Viterbo – Rifiuti, per il 2023 nessun aumento e nessuna diminuzione, la tariffa rimane la stessa del 2022.
La Tari passa in seconda commissione e siccome il costo del servizio di smaltimento va coperto interamente con la tariffa e dal momento che rispetto allo scorso anno c’è stato un aumento di 159mila euro, l’amministrazione comunale ha deciso di non farlo pesare sulle bollette di cittadini e imprese, coprendo la somma con fondi presi dall’avanzo libero di bilancio.
Viterbo – Comune – Seconda commissione – Bruzziches e Angiani
Un peso minimo, piuma per i viterbesi, secondo il capogruppo Pd Alvaro Ricci: “Si tratta di un euro all’anno in meno a famiglia.

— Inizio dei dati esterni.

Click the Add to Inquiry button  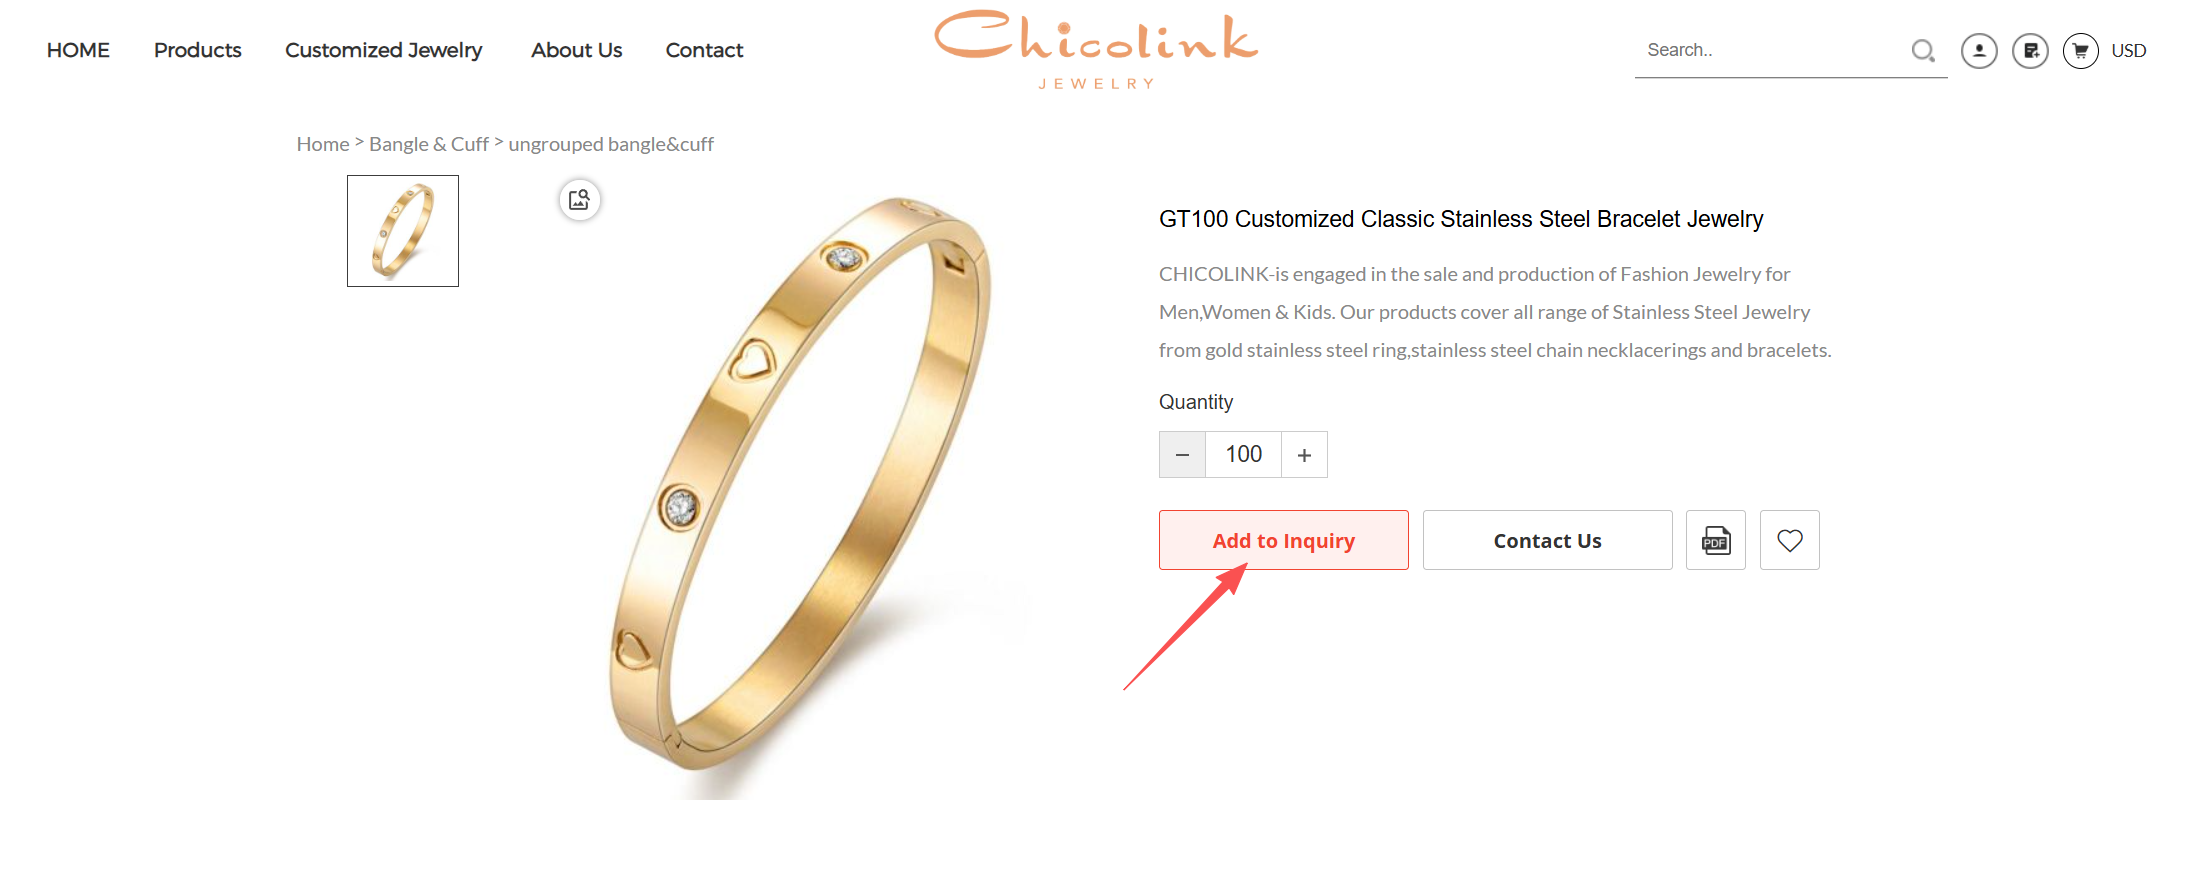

Una scelta propagandistica, i 159mila euro potevano essere utilizzati in modo migliore”.
Per lo smaltimento, il costo nel 2022 è stato di 12 milioni 570mila. “Da cui – ha spiegato l’assessora al Bilancio Elena Angiani – vanno sottratti 65mila euro di contributo Miur per lo smaltimento negli istituti scolastici e 300mila euro, che è quanto è stato recuperato dalla lotta all’evasione.
Quindi, da coprire con la tariffa in totale sono 12 milioni e 205mila euro. Un incremento di 159mila euro che l’amministrazione ha deciso di coprire con l’avanzo libero.
Una cifra non importante, ma comunque un segnale, in un periodo in cui si sono registrati diversi rincari nei servizi”.